Post date: May 10, 2017 1:45:16 PM
9v17. Notes from ZG:
I created a projects directory for the wing mapping project. It is here:
/uufs/chpc.utah.edu/common/home/u6000989/projects/lycaeides_wings
You should have write permissions. Right now it has two sub-directories:
Scripts and Variants. The variant (SNP) data is in Variants and some
scripts are in Scripts. I ran two scripts that I commonly use for
filtering.
The first one was:
perl ../Scripts/vcfFilter.pl varsLycGwa.vcf
This applies the following filters (SNPs must meet the following
conditions to be kept): a mean coverage of 2X (per ind.), at least 10
reads supporting the non-reference allele, not fixed for the alternative
allele, a minimum mapping quality of 30, data for at least 80% of
individuals, a minimum minor allele frequency of at least 0.005, no more
than 1% of reads in the reverse orientation, a bi-allelic SNP.
This generated the file filtered2x_varsLycGwa.vcf with 81,211 SNPs.

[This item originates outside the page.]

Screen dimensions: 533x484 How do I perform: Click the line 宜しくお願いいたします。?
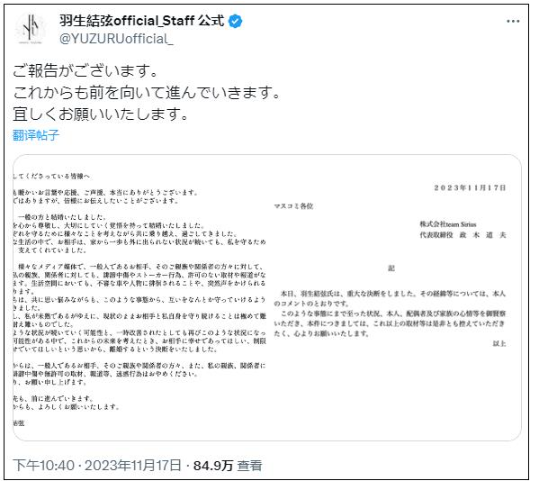pos(100,114)
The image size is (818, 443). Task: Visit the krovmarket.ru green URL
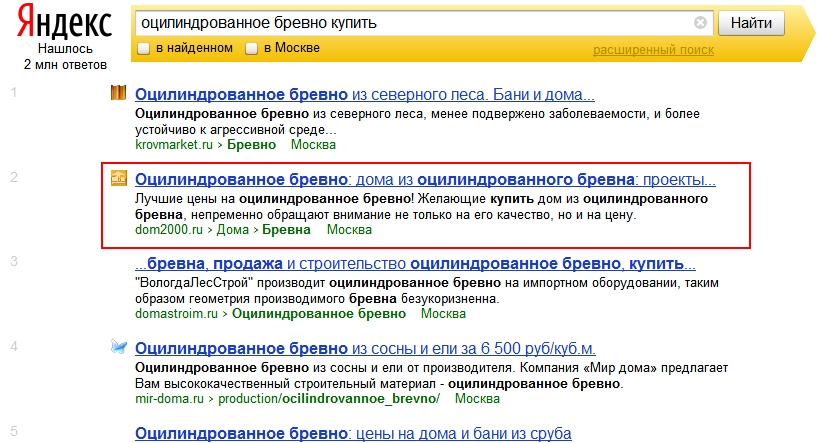point(175,145)
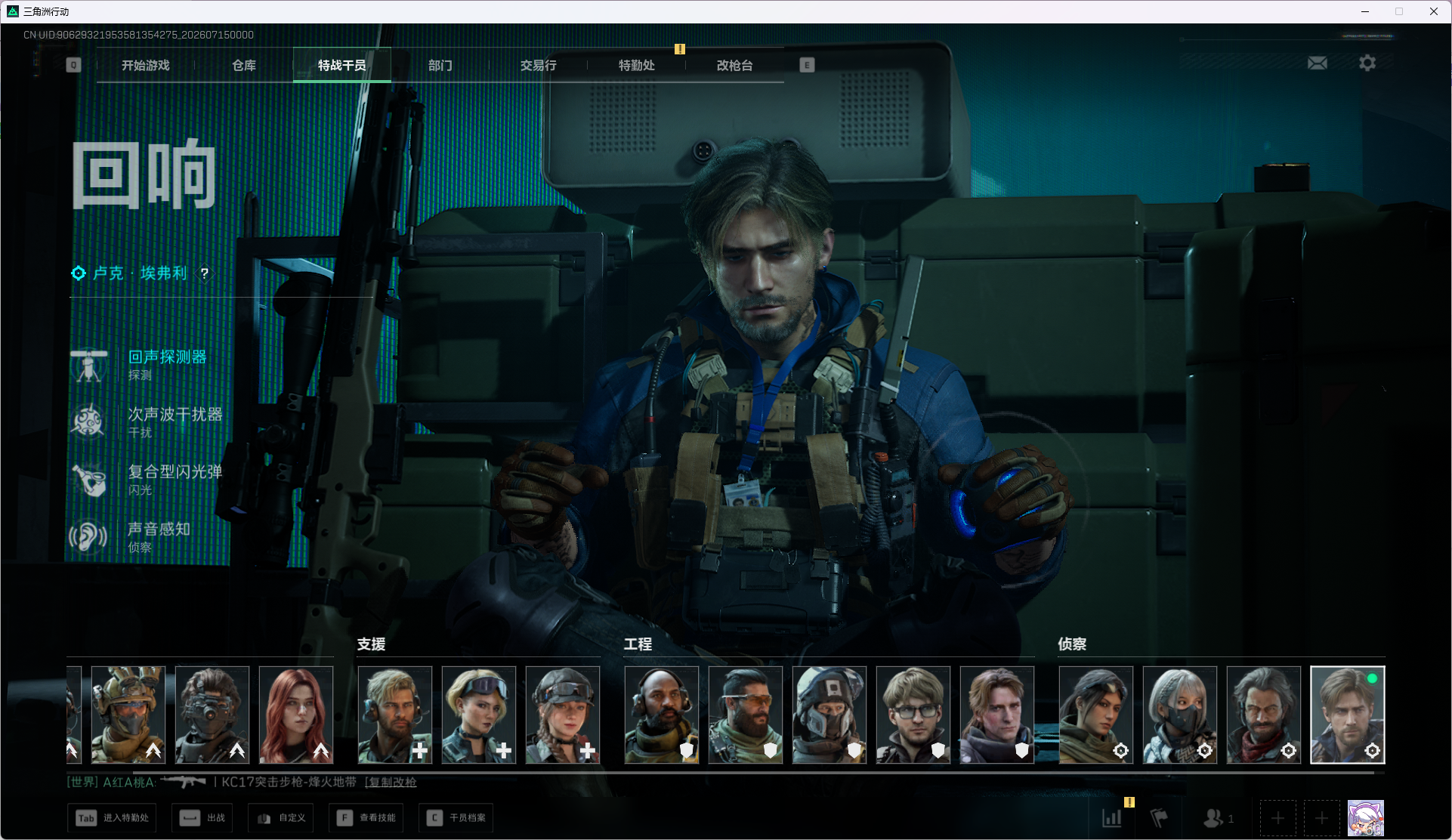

The
version with the 70% cut-off has 99,874 SNPs and is called
filtered2x-70_varsLycGwa.vcf.
I then applied a second filtering script that gets rid of loci with too
high of coverage (3 s.d. above the mean), which are potential repeat
regions, and drops SNPs that are too close together (within 3 bp of each
other), as a high density of SNPs could indicate a bad alignment.
perl ../Scripts/filterSomeMore.pl filtered2x_varsLycGwa.vcf
This produced the final filtered data set with 63,951 SNPs called
morefilter_filtered2x_varsLycGwa.vcf
Repeating this with the 70% data cut-off generated 78,567 SNPs in
morefilter_filtered2x-70_varsLycGwa.vcf.